After a coffee break everyone took part in a ‘Word Cricket’ session with Vannessa Gebbie. She started us off with a sentence and we began, with instruction to write quickly and continuously. Every now and then she threw us a random word and we had to immediately insert it into our writing. I had done this before and it’s great fun. It’s amazing the variety of stories that can be created in a very short time.
I absolutely loved the second workshop I attended with Carrie Etter she was a brilliant facilitator. The title of the workshop was ‘Writing the Prose Poetry Sequence or Series’. It was an hour and a half long and it flew by. I could have done a whole day without any problem. She introduced us to a couple of prose series, the first was from Nina Andrews’ The Book of Orgasms (Bloodaxe, 2003) I thought I might feel uncomfortable with this subject, but no, they are light hearted and very clever. I laughed a lot and even read one out loud when asked. Great fun. Sorry I can’t find a link to share these poems. The second example Carrie gave us was from Hilda Sheehan’s debut pamphlet, Frances and Martine (Dancing Girl, 2014). Another series of amusing prose poetry with anecdotes about two middle aged friends. You can get a glimpse here .
We were given the chance to think about and create our own series of prose poems. The idea was to create say three prose poems using one of the following prompts: The Gaze, The Kiss or The Whisper. For example if you chose the kiss you might think of writing the following poems: The Kiss at the Barrier, The Kiss of the Reptile and the Kiss of Death. Get it? The option to expand is endless.
We then went on to talk about Prose Poetry Series, which differ from the above because each poem continues from the poem that comes before it. The example we worked from was Rosmarie Waldrop’s White Is a Color (Guillemot, 2017. It’s 19 short prose poems that tell the story of the speaker’s husband’s fall and recovery. It’s very good.
I am enthused to create some of my own prose poetry series or sequence…watch this space.

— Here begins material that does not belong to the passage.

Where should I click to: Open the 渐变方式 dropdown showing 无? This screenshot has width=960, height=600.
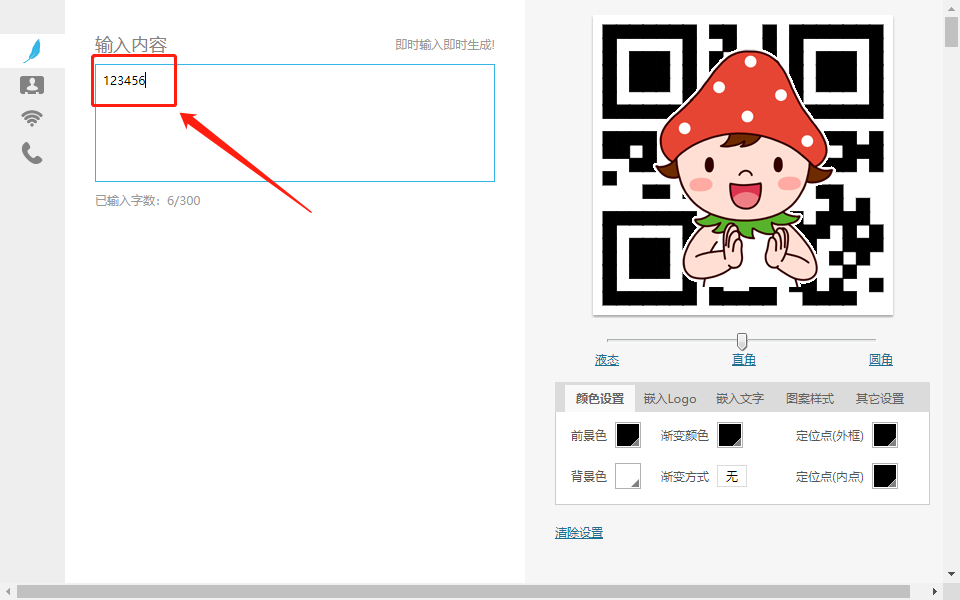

During the afternoon I attended a panel on Writing Historical Novellas-in-flash. A very interesting discussion and informative. I was never quite sure what constitutes a novella-in-flash. I thought it had to be a series of flash fiction stories that stood alone but with a story arc. I learnt that each flash-fiction should not exceed 1000 words —but they sometimes do — they don’t ALL have to stand alone but usually a good percentage of them do. There doesn’t have to be a story arc but there should be some connection between them. This is what I now understand, but I’m sure others will say something different. It seemed to me that the ‘rules’ are there to be broken.
My last workshop of the day was with Michael Loveday, ‘Writing the Novella-in-flash: Developing your characters’. I have to admit to being pretty exhausted by this point and could not really focus as well as I had earlier in the day. But, it was a good workshop and Michael gave us all several handouts to take way and use at home. Thank goodness ….I’m going to use his many tips for getting deep into my fictional characters. I think the worksheets might come in handy for my novel school next week!
I’m going to leave you with this photograph… how and why do you think that little yellow duck ended up on the top of the dresser? I have no idea but my eyes kept being drawn to it during one workshop.